- **REQUIREMENT 1**
In the article about Ellis's heart condition, what rare congenital heart defect did the echocardiogram reveal?
- **REQUIREMENT 2**
Reproduce the part of the article about Ellis's heart condition that runs from "Ellis will require" up to and including "was too late.".

- **SELECTED PASSAGE**
Ellis (1)

Young Girl’s Life Saved Thanks to Doctor’s Persistence

Ellis (1)During a routine well-child checkup at Cuyuna Regional Medical Center, a doctor’s attentiveness proved critical for an 11-year-old. Sarah Katzenberger, of Brainerd, is highly grateful to Dr. Monica Goodwin for her persistence and intervention, which led to the identification of a rare congenital heart defect and ultimately saved her daughter Ellis’s life.

When Ellis broke her leg while sledding at a friend’s house, she was treated in the ER, where the doctor noticed her blood pressure was very high but attributed it to the pain. About nine weeks after the fracture, Sarah brought Ellis to the clinic for a well-child checkup with Dr. Monica Goodwin, who delivered Ellis and has been her doctor since. While treating Ellis, Dr. Goodwin detected she still had unusually high blood pressure. She was concerned and sent them home with a cuff to monitor her blood pressure. Because Ellis’s blood pressure remained high, Dr. Goodwin ordered bloodwork and an ultrasound to determine what was happening. All the tests returned normal, and they continued with their lives. A few weeks later, Dr. Goodwin checked in with them and learned Ellis still had high blood pressure. She knew something was wrong and referred Ellis to a University of Minnesota pediatric specialist. Ellis went through a gauntlet of tests that returned clear. However, continuous monitoring of blood pressure showed she was hypertensive, and eventually, Ellis had an echocardiogram.

Nine months after their first encounter with hypertension, the echocardiogram showed that Ellis had a rare congenital heart defect, a discrete aortic coarctation. They were immediately referred to pediatric cardiology and spent two days undergoing more tests and scans and meeting with a team of cardiologists who helped them determine the next steps.

Ellis’s coarctation required surgery, which she underwent just eight weeks after her diagnosis. The early detection meant Ellis’s heart was not damaged. Within a few months, her blood pressure stabilized, and her cardiology check-ups have been highly optimistic.

Ellis will require another operation in a few years, but she should be able to continue doing all she loves without limitations. Sarah said had Ellis’s condition gone on longer; she easily could have been a statistic—a teenager who collapsed on the athletic field, a young woman who presented in the ER with chest pains and trouble breathing, or worse and most terrifying, a mid-life woman with an undiagnosed heart defect discovered when it was too late.

Sarah and her family are so grateful for Dr. Goodwin and her relentlessness in finding answers. Because Dr. Goodwin followed her intuition, Ellis will continue to live a long, healthy life with minimal setbacks.

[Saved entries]
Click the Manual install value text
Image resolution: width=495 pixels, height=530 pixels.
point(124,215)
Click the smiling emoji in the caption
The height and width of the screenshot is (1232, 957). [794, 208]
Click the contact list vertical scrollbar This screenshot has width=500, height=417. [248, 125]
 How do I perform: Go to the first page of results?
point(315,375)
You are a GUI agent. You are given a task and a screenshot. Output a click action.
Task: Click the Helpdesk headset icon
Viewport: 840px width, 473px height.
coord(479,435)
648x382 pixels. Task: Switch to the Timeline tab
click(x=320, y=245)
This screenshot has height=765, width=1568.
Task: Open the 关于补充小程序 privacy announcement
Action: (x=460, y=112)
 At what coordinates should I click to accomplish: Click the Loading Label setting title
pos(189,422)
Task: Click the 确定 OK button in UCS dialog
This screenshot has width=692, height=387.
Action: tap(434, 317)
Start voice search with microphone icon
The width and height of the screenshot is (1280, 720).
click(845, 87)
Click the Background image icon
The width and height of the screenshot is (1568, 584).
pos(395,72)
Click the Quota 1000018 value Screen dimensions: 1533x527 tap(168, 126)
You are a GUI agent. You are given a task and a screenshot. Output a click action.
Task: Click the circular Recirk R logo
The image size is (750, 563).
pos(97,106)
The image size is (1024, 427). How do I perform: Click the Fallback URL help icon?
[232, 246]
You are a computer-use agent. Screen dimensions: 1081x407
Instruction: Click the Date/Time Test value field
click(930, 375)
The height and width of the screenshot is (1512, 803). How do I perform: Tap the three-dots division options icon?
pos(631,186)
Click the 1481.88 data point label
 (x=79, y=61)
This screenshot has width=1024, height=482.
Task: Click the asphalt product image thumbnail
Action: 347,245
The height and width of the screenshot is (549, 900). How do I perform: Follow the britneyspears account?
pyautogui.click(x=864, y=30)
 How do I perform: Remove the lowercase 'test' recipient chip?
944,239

- **ANSWER BOX 1**
A discrete aortic coarctation.

- **ANSWER BOX 2**
Ellis will require another operation in a few years, but she should be able to continue doing all she loves without limitations. Sarah said had Ellis’s condition gone on longer; she easily could have been a statistic—a teenager who collapsed on the athletic field, a young woman who presented in the ER with chest pains and trouble breathing, or worse and most terrifying, a mid-life woman with an undiagnosed heart defect discovered when it was too late.